── Input data
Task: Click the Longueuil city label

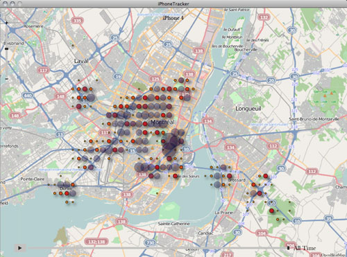Action: [x=248, y=109]
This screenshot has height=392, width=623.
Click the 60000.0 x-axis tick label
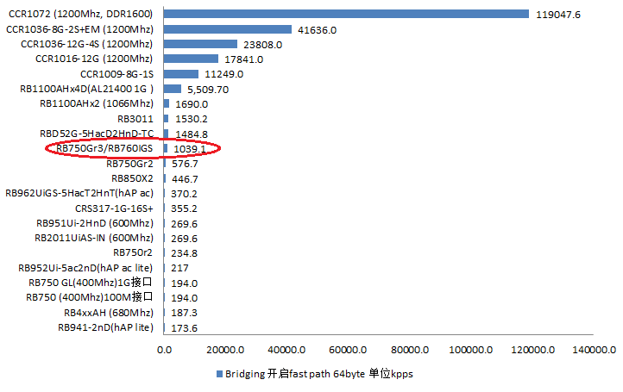(349, 351)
────
- [Task description] Only an exact copy of the lines from the one with "This screenshot has height=392, width=623." through the last line of the data above is wanted, and no pictures.

- [Answer to this exercise]
This screenshot has height=392, width=623.
Click the 60000.0 x-axis tick label
(349, 351)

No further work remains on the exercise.